Univariate analysis showed that a history of EV or treatment for EV before B-RTO was significantly associated with aggravation. The presence of EV on endoscopy before B-RTO as a significant aggravation factor for EV after B-RTO has occasionally been reported [9, 11]. Higher F stage of GV before B-RTO also tends to be an aggravating factor for EV after B-RTO . Moreover, in a study on the hemodynamics of extrahepatic collaterals using portography from the superior mesenteric artery before B-RTO, patients with a higher number of collateral routes such as a paraesophageal vein, compared to a gastrorenal shunt or gastric-inferior phrenic vein shunt alone, displayed a significantly higher rate of EV aggravation after B-RTO . Our findings in this study are in general agreement with those reports.
In addition, as the draining vein diameter became larger or the volume of EOI used increased, EV showed significantly higher risk of aggravation. Draining vein diameter or volume of EOI used may reflect the volume of the embolized area. If the volume of the embolized area is large, the volume of interrupted blood flow is also larger, and EV may thus be aggravated.
The rate of EV aggravation in the first year after B-RTO in our study was high, at 56.7 %. Differences in the rate of EV aggravation after B-RTO have been reported in recent studies, ranging from 17 to 63 % [9, 10, 11, 18, 33, 34]. This is due to differences in how aggravation of EV is defined and in the duration of follow-up.

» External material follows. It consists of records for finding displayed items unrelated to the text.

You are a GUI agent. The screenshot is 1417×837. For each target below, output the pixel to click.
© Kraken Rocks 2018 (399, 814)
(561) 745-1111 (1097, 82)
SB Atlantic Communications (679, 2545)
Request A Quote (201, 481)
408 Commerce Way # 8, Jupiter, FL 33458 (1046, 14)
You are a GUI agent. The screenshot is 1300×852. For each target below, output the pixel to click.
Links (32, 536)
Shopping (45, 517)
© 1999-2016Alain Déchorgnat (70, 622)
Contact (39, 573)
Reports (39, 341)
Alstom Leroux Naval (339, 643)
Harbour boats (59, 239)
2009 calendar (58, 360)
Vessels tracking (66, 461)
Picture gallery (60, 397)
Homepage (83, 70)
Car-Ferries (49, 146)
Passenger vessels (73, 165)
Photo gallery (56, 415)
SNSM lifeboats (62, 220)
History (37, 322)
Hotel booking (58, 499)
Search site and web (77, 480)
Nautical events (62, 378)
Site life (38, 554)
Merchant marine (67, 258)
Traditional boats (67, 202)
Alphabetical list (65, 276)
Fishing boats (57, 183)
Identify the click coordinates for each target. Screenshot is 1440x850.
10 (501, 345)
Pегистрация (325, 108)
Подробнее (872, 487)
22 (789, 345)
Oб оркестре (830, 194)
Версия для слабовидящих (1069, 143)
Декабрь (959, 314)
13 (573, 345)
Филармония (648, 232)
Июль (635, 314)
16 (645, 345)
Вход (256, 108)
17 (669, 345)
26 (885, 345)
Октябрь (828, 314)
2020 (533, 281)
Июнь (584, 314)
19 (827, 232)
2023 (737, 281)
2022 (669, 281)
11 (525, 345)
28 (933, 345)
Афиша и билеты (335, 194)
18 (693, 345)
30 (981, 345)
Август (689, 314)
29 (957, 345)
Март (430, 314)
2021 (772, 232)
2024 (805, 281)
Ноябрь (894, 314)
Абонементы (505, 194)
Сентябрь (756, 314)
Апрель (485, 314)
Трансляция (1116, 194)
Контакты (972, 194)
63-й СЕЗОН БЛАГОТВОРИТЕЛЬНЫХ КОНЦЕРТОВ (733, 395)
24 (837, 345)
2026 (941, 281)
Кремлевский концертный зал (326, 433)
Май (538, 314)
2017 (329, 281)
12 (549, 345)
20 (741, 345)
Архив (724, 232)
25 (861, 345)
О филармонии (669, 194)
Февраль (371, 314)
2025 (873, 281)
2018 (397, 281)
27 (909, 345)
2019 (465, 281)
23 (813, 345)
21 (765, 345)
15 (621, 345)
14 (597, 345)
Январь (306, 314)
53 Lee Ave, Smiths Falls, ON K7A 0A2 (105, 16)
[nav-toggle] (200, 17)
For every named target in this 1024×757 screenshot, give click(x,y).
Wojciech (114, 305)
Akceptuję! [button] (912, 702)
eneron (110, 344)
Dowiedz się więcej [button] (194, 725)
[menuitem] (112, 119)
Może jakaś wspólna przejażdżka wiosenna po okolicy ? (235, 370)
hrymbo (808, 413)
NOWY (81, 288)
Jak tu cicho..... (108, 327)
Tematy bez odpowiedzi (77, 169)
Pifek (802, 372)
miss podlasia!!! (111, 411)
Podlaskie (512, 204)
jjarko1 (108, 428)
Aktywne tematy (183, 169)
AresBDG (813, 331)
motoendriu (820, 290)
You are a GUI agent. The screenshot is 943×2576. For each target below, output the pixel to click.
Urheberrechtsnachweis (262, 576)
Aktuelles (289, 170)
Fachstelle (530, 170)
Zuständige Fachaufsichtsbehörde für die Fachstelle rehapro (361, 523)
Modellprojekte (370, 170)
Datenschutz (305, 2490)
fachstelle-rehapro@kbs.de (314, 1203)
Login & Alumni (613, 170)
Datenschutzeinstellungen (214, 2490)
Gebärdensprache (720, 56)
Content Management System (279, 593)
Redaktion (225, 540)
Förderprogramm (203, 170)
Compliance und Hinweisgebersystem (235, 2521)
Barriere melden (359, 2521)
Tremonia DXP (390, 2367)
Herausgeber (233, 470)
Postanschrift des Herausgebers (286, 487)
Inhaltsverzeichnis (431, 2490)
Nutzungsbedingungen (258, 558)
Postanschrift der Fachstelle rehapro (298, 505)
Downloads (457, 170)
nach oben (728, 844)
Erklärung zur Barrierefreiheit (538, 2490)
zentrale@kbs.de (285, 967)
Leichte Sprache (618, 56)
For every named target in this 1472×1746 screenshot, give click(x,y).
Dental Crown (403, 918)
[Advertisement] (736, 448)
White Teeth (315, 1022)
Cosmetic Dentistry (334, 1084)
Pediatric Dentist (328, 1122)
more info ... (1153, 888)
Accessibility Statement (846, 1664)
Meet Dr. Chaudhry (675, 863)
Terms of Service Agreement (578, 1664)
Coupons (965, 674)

Some reports have defined EV aggravation as when “varices become enlarged, tortuous, or large and coil shaped, or when a red spot is observed” [18, 33, 34]. On the other hand, other reports have defined EV aggravation as when “red spots on EV and/or bleeding of EV is detected” [9, 10, 11].
Development of refractory ascites after B-RTO may become an issue . We experienced only one patient who developed refractory ascites after B-RTO in 67 patients. Furthermore, the patient underwent treatments for EV and hepatocellular carcinoma, which might be also related to development of refractory ascites. In this study, the follow-up time was relatively short (mean, 26 months). Further study of refractory ascites is needed.
Various limitations must be considered when interpreting the results of the present study. These include the retrospective nature of the study and a follow-up interval for endoscopy ranging from 3 to 6 months. Eighty-five patients were lost to follow-up, which may affect the results. In addition, patients treated for EV during the same hospitalization were excluded; such cases may have involved early aggravation of EV after B-RTO.
In conclusion, T-bil levels and HVPG were identified as independent risk factors for aggravation of EV at 1 year after B-RTO. The patients with T-bil ≥1.6 mg/dL or HVPG ≥13 mmHg had median aggravation time of 5.1 months after B-RTO. These types of patients require careful follow-up evaluation, including endoscopy.
Conflict of interest
The authors declare that they have no conflict of interest.